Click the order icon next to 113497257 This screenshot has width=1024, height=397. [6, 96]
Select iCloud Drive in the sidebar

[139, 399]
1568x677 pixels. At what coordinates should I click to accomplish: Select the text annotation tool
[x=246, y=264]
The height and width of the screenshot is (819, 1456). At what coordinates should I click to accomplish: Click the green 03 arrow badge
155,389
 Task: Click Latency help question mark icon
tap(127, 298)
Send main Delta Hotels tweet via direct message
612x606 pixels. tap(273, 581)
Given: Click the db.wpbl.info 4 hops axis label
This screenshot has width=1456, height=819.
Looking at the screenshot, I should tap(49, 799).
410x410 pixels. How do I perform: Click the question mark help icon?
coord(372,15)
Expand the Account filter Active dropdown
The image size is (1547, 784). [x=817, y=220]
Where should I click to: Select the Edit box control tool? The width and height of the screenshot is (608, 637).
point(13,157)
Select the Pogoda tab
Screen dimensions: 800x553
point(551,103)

Set problem » Copy out all the records above again, swapping "icon" for "symbol" and changing nothing else.

Response to the exercise »
Click the order symbol next to 113497257 This screenshot has width=1024, height=397. [6, 96]
Select iCloud Drive in the sidebar

[139, 399]
1568x677 pixels. At what coordinates should I click to accomplish: Select the text annotation tool
[x=246, y=264]
The height and width of the screenshot is (819, 1456). At what coordinates should I click to accomplish: Click the green 03 arrow badge
155,389
 Task: Click Latency help question mark symbol
tap(127, 298)
Send main Delta Hotels tweet via direct message
612x606 pixels. tap(273, 581)
Given: Click the db.wpbl.info 4 hops axis label
This screenshot has width=1456, height=819.
Looking at the screenshot, I should tap(49, 799).
410x410 pixels. How do I perform: Click the question mark help symbol?
coord(372,15)
Expand the Account filter Active dropdown
The image size is (1547, 784). [x=817, y=220]
Where should I click to: Select the Edit box control tool? The width and height of the screenshot is (608, 637).
point(13,157)
Select the Pogoda tab
Screen dimensions: 800x553
point(551,103)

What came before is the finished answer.